A block of wood floats in water with $\dfrac{2}{3}$ of its volume submerged. Its relative density is?

Answer 1

Hint: This question utilizes the Archimedes principle. We know that when an object is immersed in a fluid, it experiences a buoyant force.
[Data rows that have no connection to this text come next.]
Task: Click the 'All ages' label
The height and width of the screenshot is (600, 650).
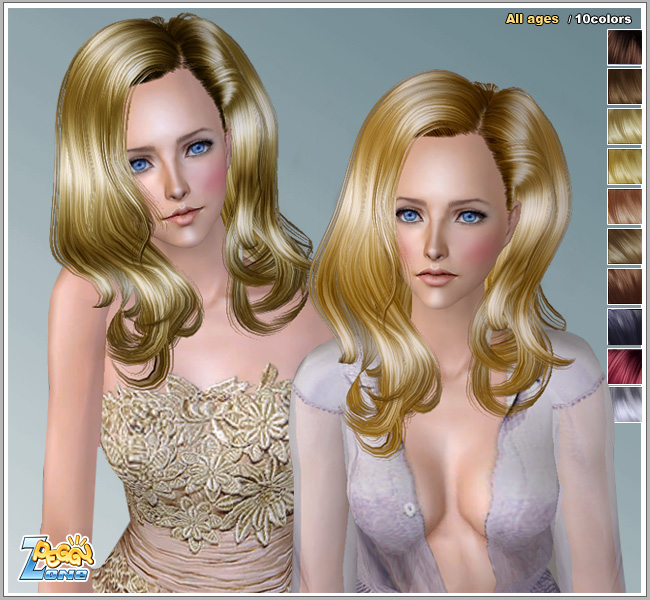Action: click(x=531, y=19)
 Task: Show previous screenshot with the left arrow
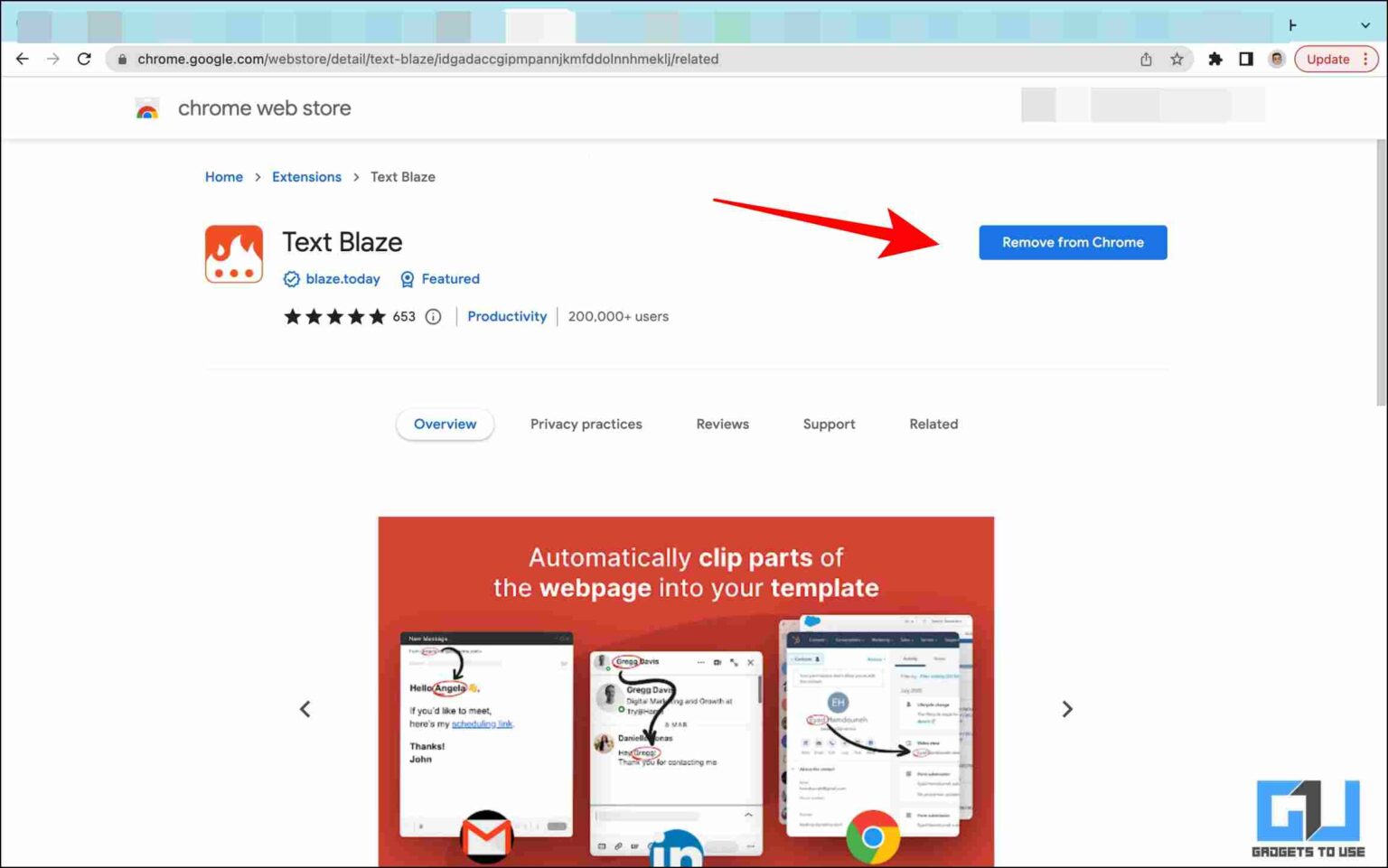tap(305, 709)
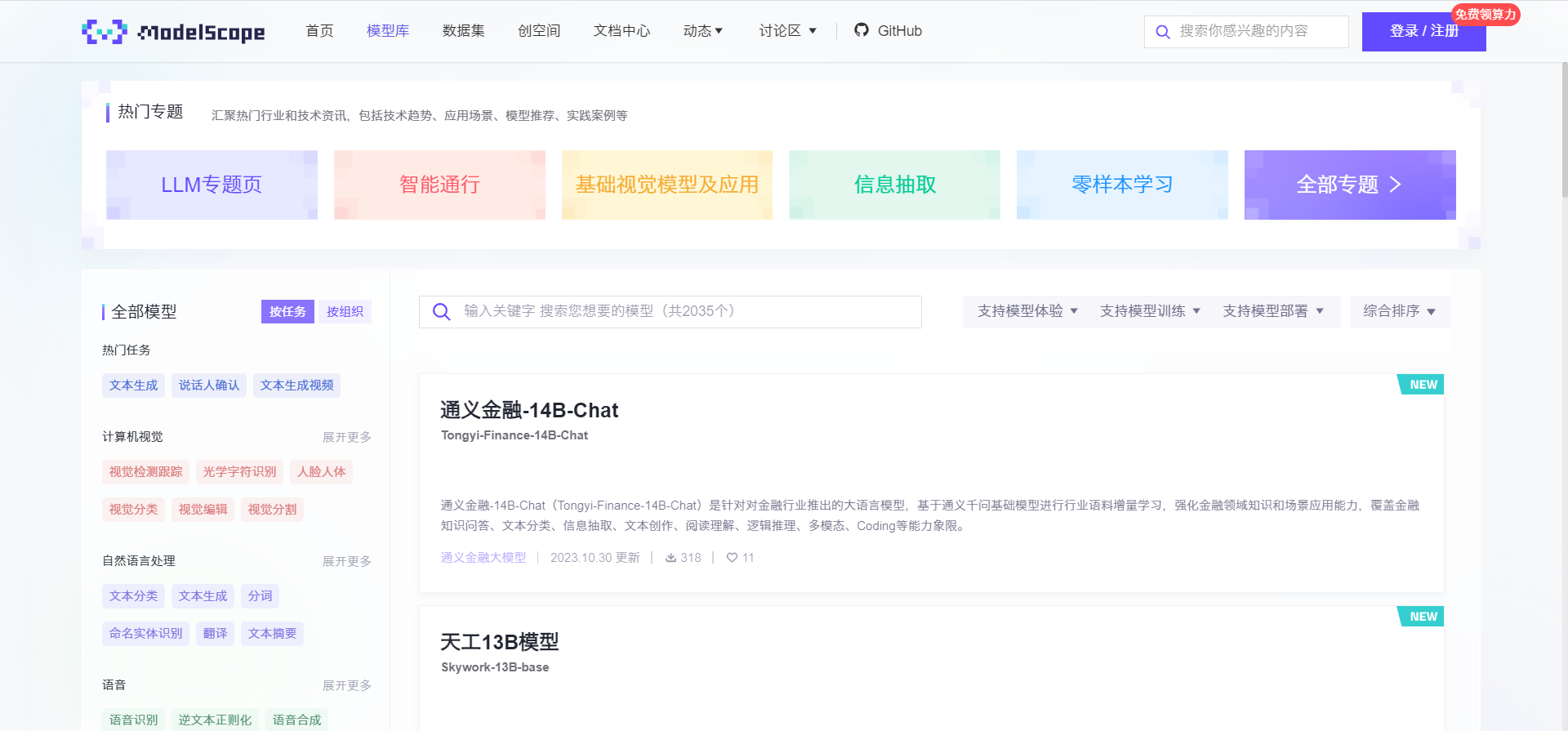The image size is (1568, 731).
Task: Click the ModelScope logo icon
Action: [x=105, y=31]
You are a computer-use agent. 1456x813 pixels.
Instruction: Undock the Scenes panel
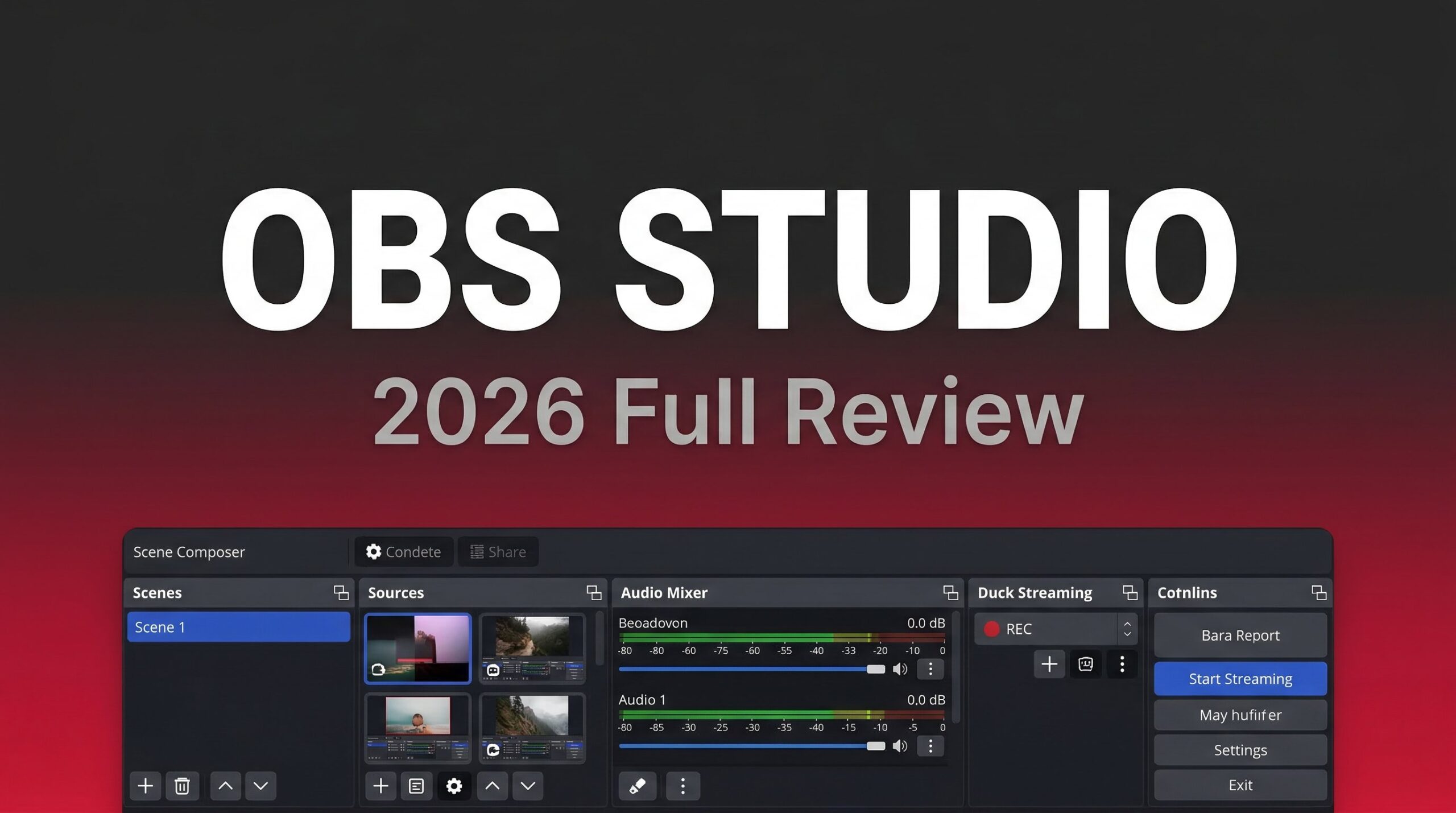point(341,593)
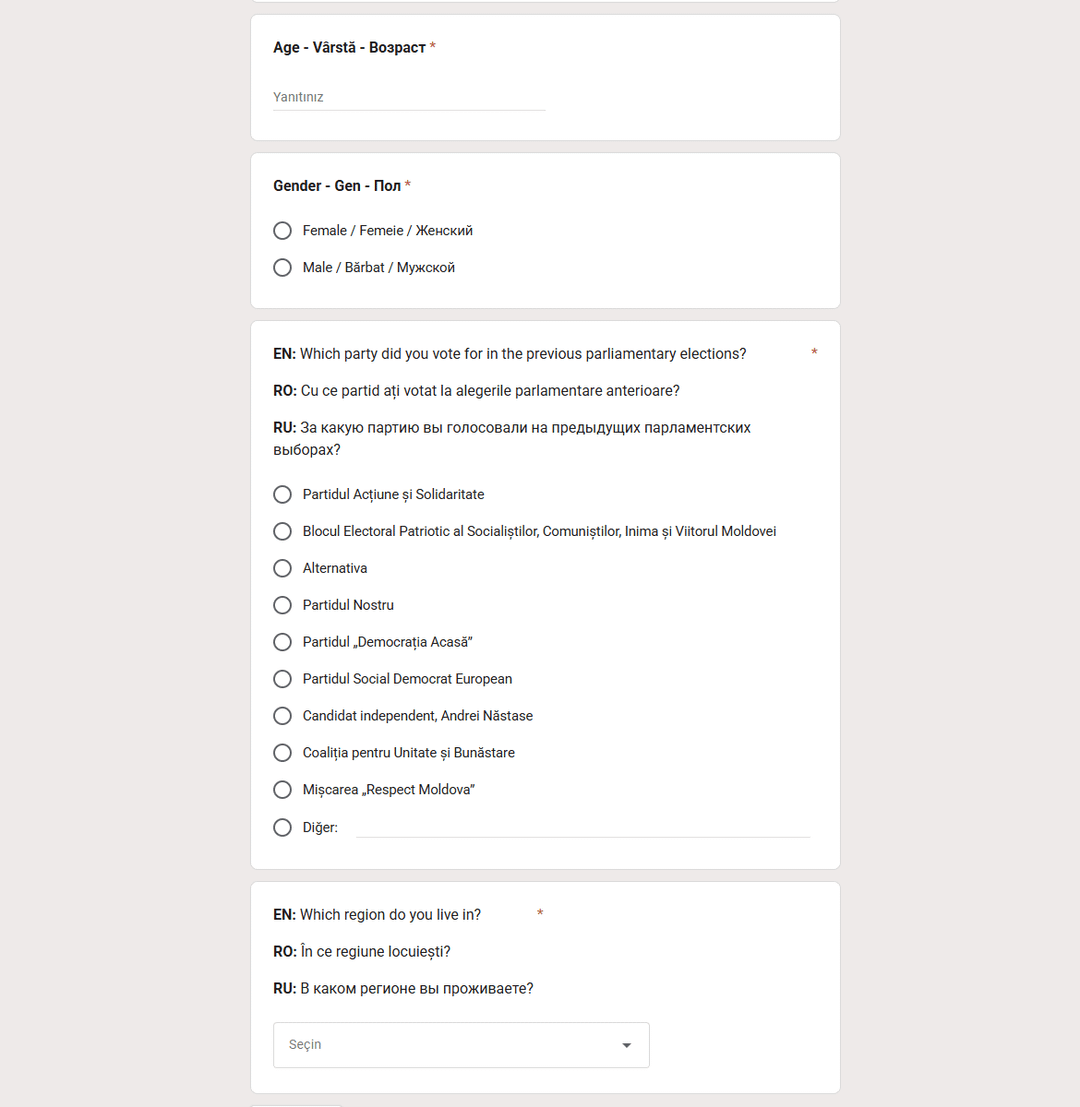1080x1107 pixels.
Task: Choose Partidul Acțiune și Solidaritate
Action: (x=282, y=495)
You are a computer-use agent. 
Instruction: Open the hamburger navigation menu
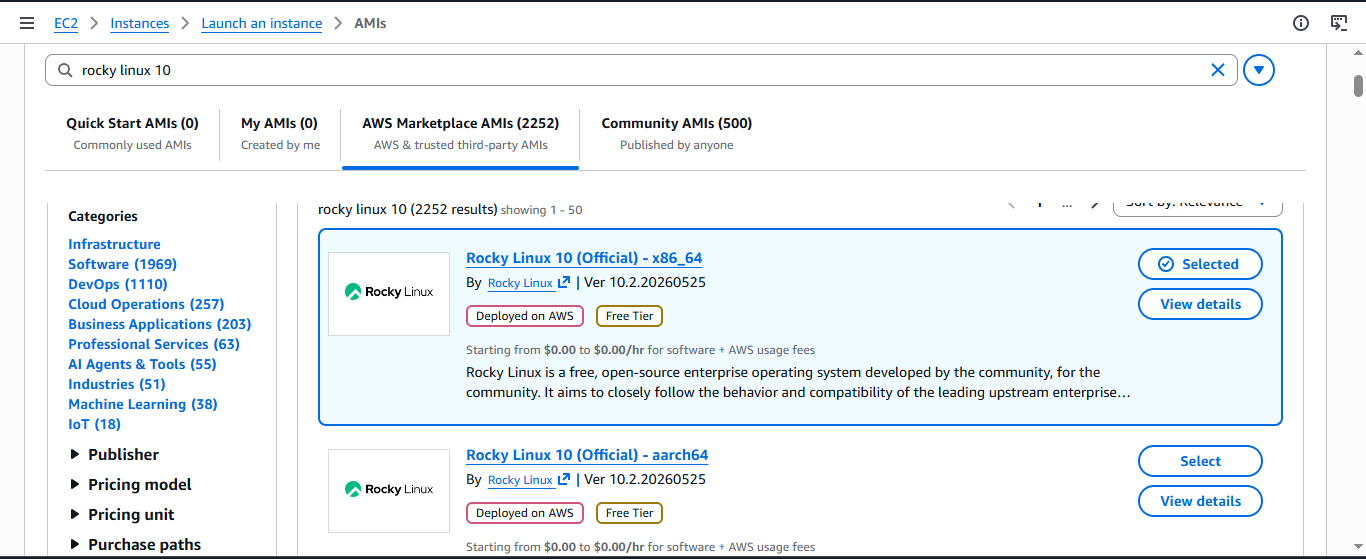(27, 23)
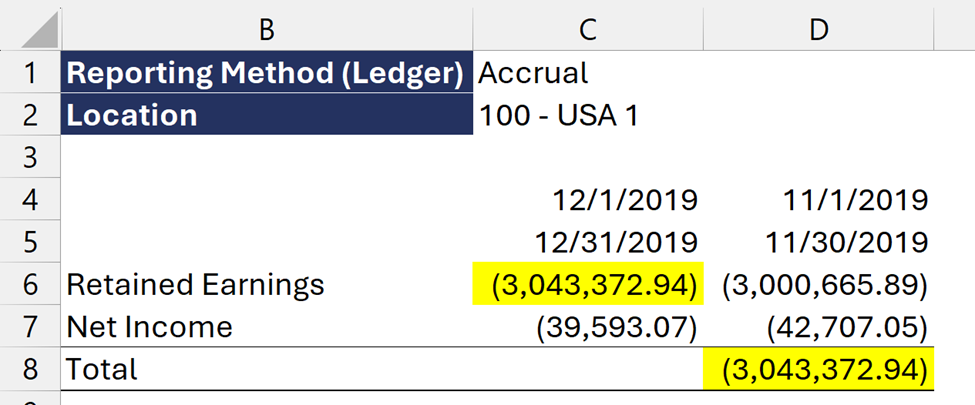The width and height of the screenshot is (975, 405).
Task: Select the Location label cell
Action: point(267,115)
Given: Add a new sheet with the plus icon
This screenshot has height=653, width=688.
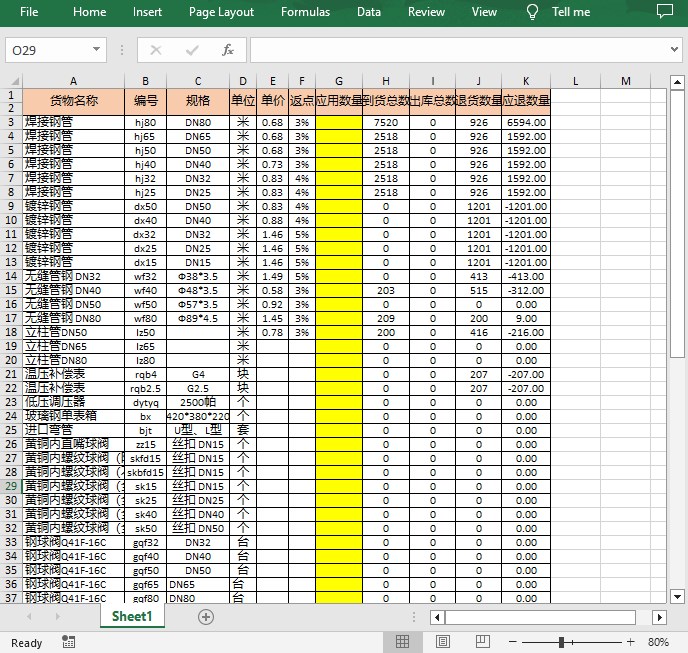Looking at the screenshot, I should point(206,617).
Using the mass density relation and buoyant force equation, the answer can be easily found.

Formulae used :
Archimedes principle $weight{\kern 1pt} {\kern 1pt} of{\kern 1pt} {\kern 1pt} the{\kern 1pt} {\kern 1pt} {\kern 1pt} body = weight{\kern 1pt} {\kern 1pt} of{\kern 1pt} {\kern 1pt} the{\kern 1pt} {\kern 1pt} liquid{\kern 1pt} {\kern 1pt} displaced$
$\rho = \dfrac{m}{V}$ where $\rho $ is the density of the body, $m$ is the mass of the body and $V$ is the volume occupied by the body.

Complete answer:
According to the given question,
Weight of the wooden block is equal to the weight of the volume of water displaced by $\dfrac{2}{3}$ of the wooden block .
Thus, we get
$weight{\kern 1pt} {\kern 1pt} of{\kern 1pt} {\kern 1pt} the{\kern 1pt} {\kern 1pt} {\kern 1pt} block = Buoyant{\kern 1pt} {\kern 1pt} force$
$ \Rightarrow V{\rho _b}g = \dfrac{2}{3}V{\rho _{water}}g$ -----------------(i)
Here, $V$ is the total volume of the block, ${\rho _b}$ is the density of the block, ${\rho _{water}}$ is the density of the water and $g$ is the acceleration due to gravity.
From eq (i), $g$ and $V$ is cancelled from both sides, thus we get
$ \Rightarrow {\rho _b} = \dfrac{2}{3}{\rho _{water}}$ ---------------------(ii)
Now, we know that the value of ${\rho _{water}} = 1gc{m^{ - 3}}$ . Substituting this value in eq (ii) , we get
$ \Rightarrow {\rho _b} = \dfrac{2}{3} \times 1gc{m^{ - 3}} = 0.67gc{m^{ - 3}}$
Therefore, the relative density of the wooden block is $0.67gc{m^{ - 3}}$.

Note: We actually calculate the weight of the displaced water using the formula $F = mg$ . Here, we replace the $m$ with $V\rho $ using the formula $\rho = \dfrac{m}{V}$ . Using this replacement, we get $F = V\rho g$ which we use here to solve the question.